The skipper of Spam, Pete Kyne, told me that they did not have bolt croppers aboard. This has always been part of our boats’ oceangoing inventory but – and there is a big but here – having bolt croppers aboard is no guarantee you will be able to cut the rigging quickly enough to avoid serious damage to the hull.
A few years ago we commissioned Chris Tibbs to do a test of rigging cutters. Chris, incidentally, was once dismasted in the Southern Ocean. Here’s what he found:
Your average pair of trusty, rusty standard bolt croppers severed 1×19 wire with great difficulty and only if you rested a handle on deck and put all your weight on the other, but they wouldn’t even scratch rod.
Hacksaw blades are effective, but it is hard to hold the rigging firm and you’d need to keep a fair few blades specially as they blunt quickly.
Felco cutters – These £200 odd cutters (the largest, the C112 would be the best, pictured above) are effective but there’s a special technique of resting one handle on the deck and bouncing on the other.
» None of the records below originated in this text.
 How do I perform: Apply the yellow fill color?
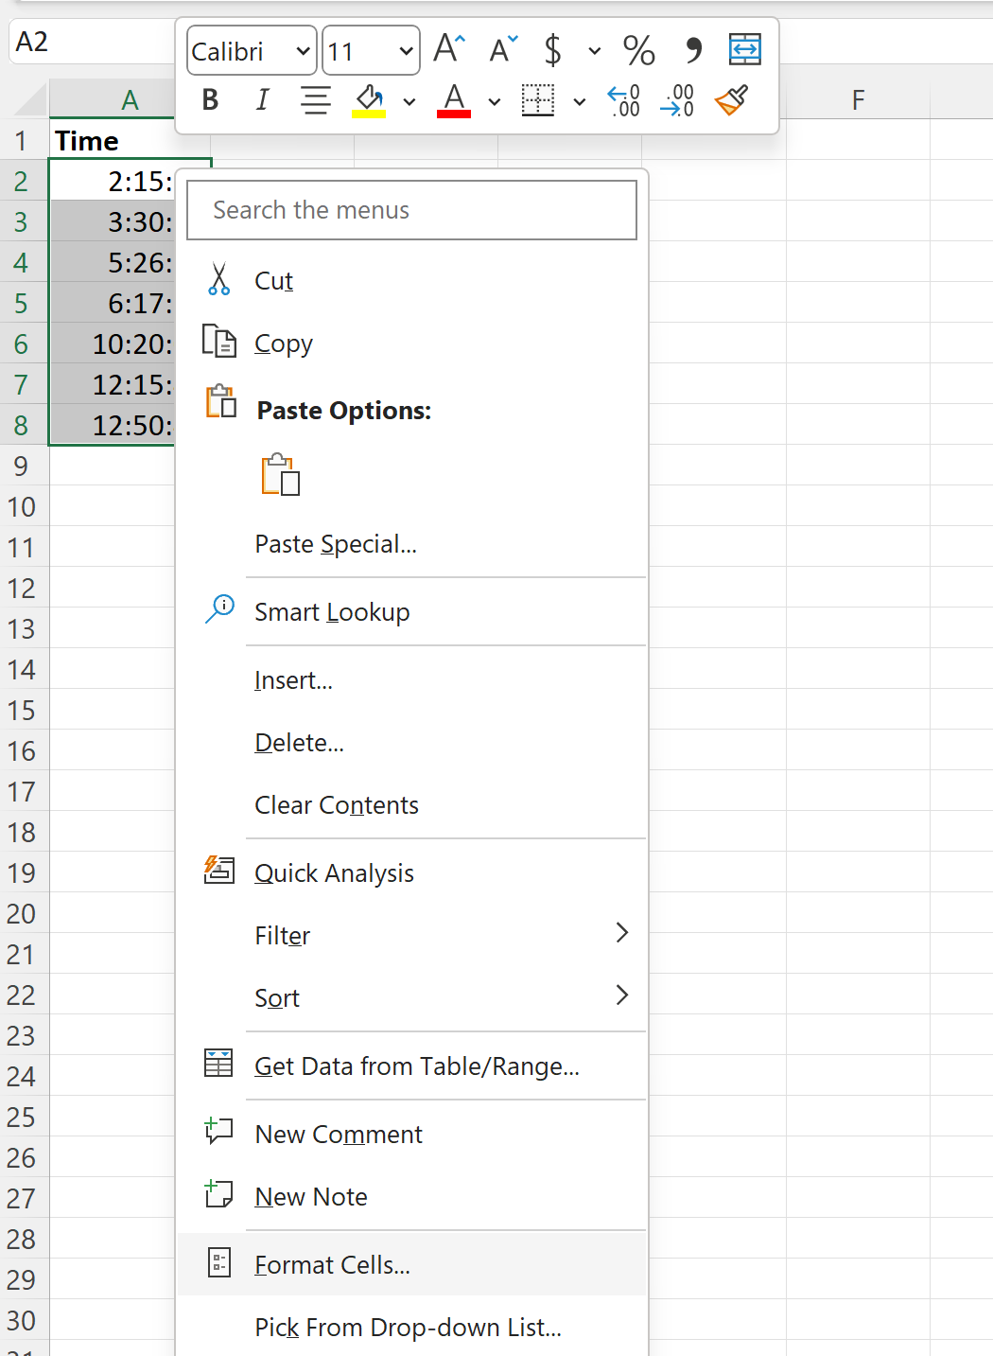[x=369, y=100]
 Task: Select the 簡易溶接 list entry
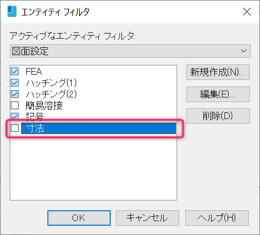pyautogui.click(x=44, y=106)

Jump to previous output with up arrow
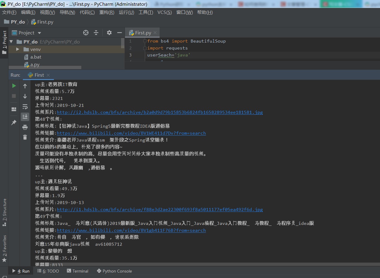click(x=25, y=86)
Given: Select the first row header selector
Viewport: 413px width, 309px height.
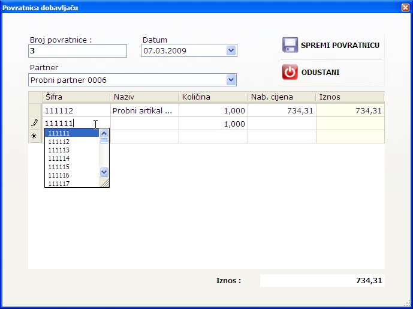Looking at the screenshot, I should [34, 110].
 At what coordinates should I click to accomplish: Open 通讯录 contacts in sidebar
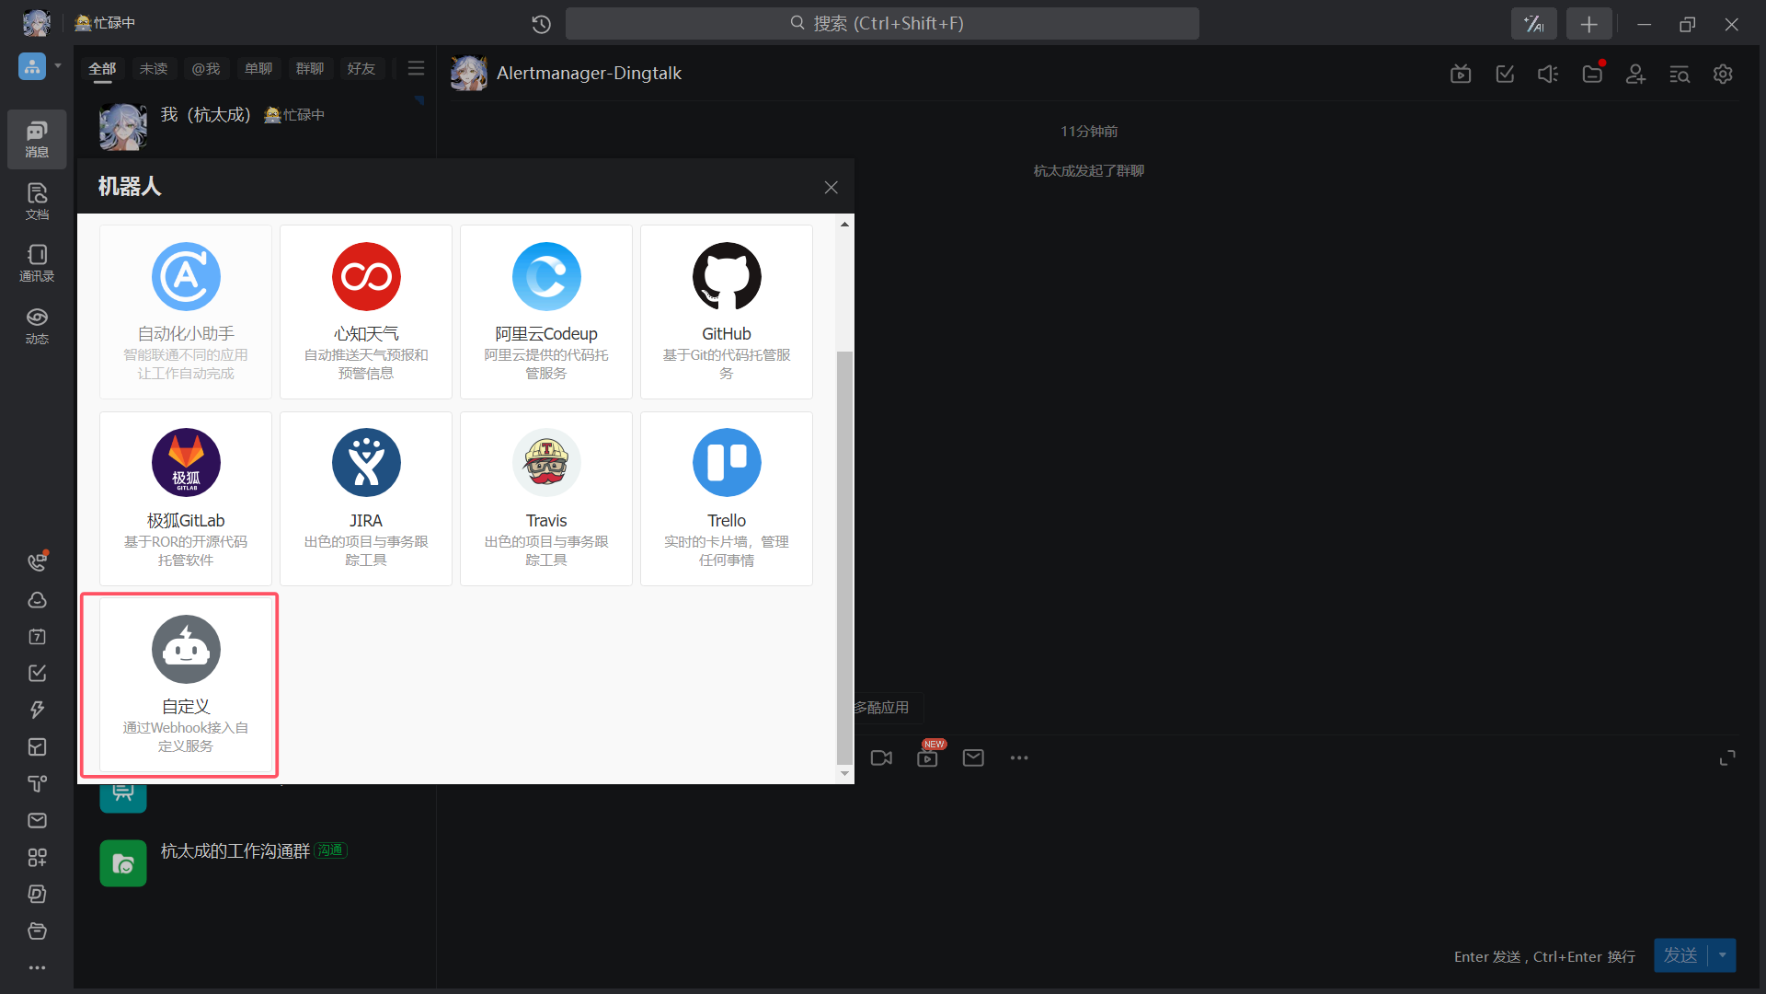pos(37,262)
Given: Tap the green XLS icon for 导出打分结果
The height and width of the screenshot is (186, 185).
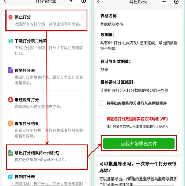Looking at the screenshot, I should click(x=10, y=153).
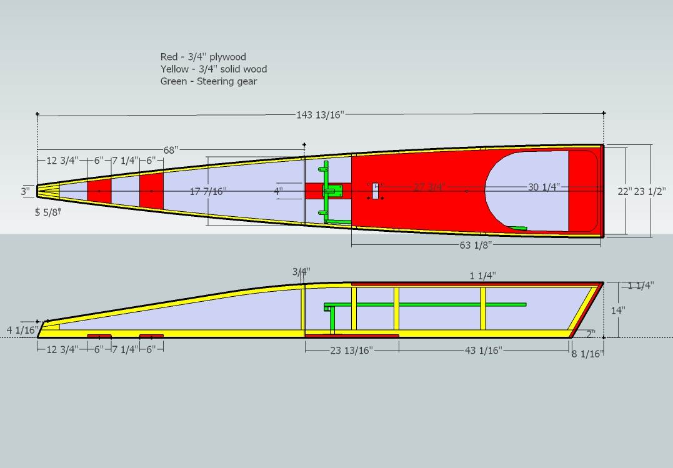Image resolution: width=673 pixels, height=468 pixels.
Task: Select the "Yellow - 3/4" solid wood" legend text
Action: coord(213,69)
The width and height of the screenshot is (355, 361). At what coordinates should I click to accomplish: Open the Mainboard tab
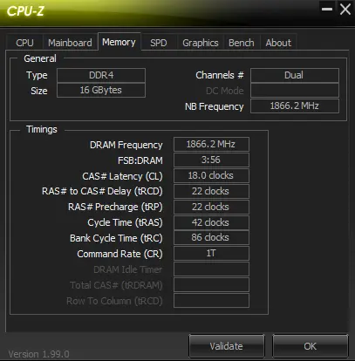[x=70, y=43]
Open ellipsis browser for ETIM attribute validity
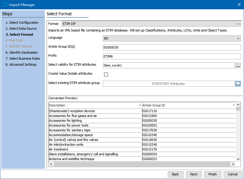Viewport: 244px width, 179px height. 238,66
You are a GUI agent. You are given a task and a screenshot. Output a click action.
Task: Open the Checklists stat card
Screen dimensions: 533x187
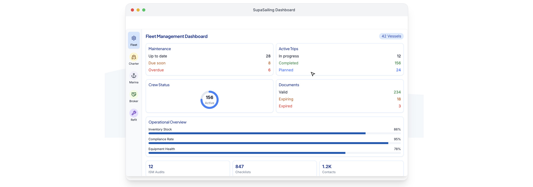click(x=274, y=169)
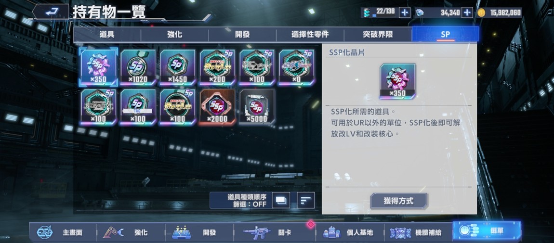Image resolution: width=554 pixels, height=243 pixels.
Task: Select the SP item showing ×0
Action: click(296, 67)
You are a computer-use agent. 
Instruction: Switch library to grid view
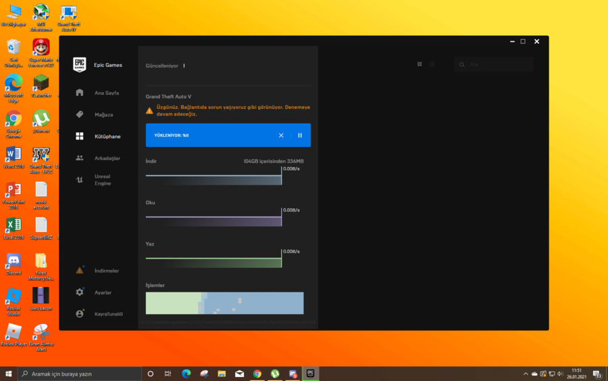coord(420,64)

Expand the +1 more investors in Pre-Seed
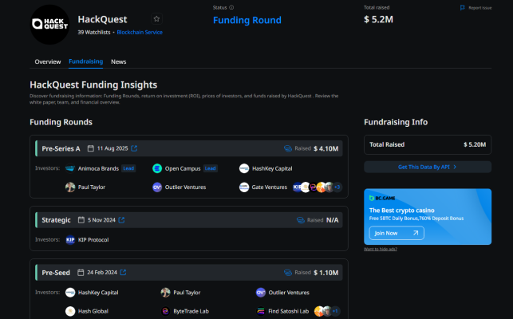click(x=336, y=310)
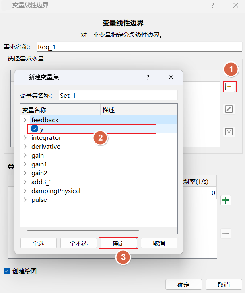Click the 全选 button
The height and width of the screenshot is (293, 245).
[x=38, y=243]
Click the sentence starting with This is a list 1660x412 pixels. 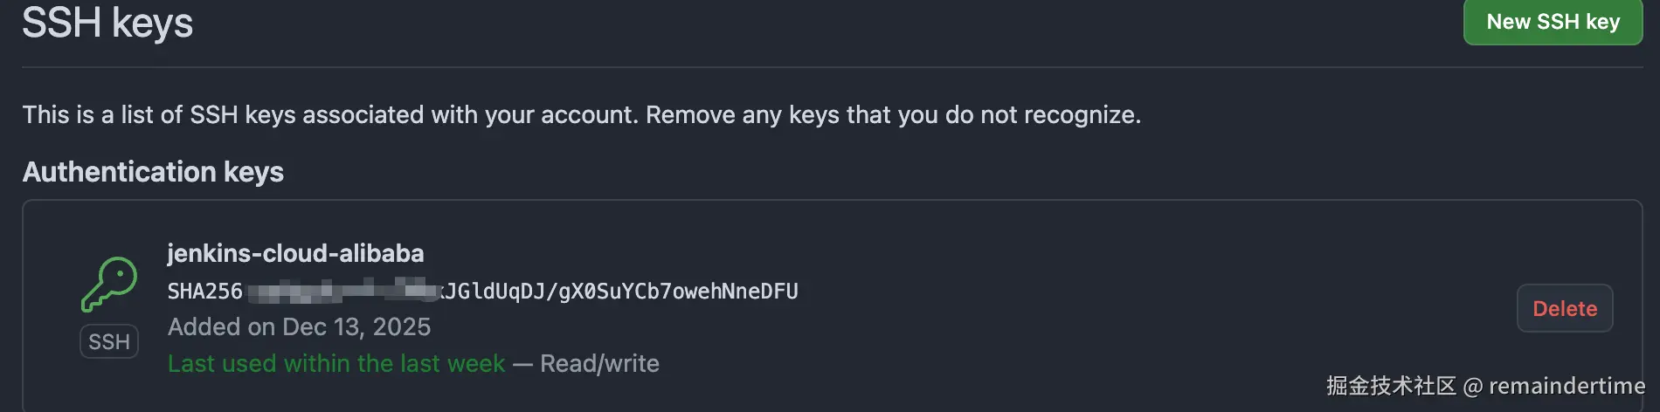(330, 115)
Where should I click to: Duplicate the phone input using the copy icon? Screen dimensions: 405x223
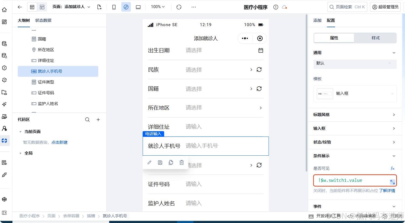[171, 162]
They left a nice neat edge you could fit a Sta-Lok or Norseman terminal to, but Chris didn’t feel they would work easily on a heaving deck and he didn’t manage to cut through rod.
The failsafe bets (also, I’m afraid, the most expensive):
Hydraulic cutters, price about £700. Chris had used these to cut away his rig in the Southern Ocean. In the test it took him 8 seconds to sever 1×19 wire and 13 seconds for rod. Easy to use and a good, clean cut.
Shootit explosive cutters – They operate with cartridges that fire a piston into the wire. Very quick and effective, and very impressive with rod.
As always, comments and first-hand experiences welcome?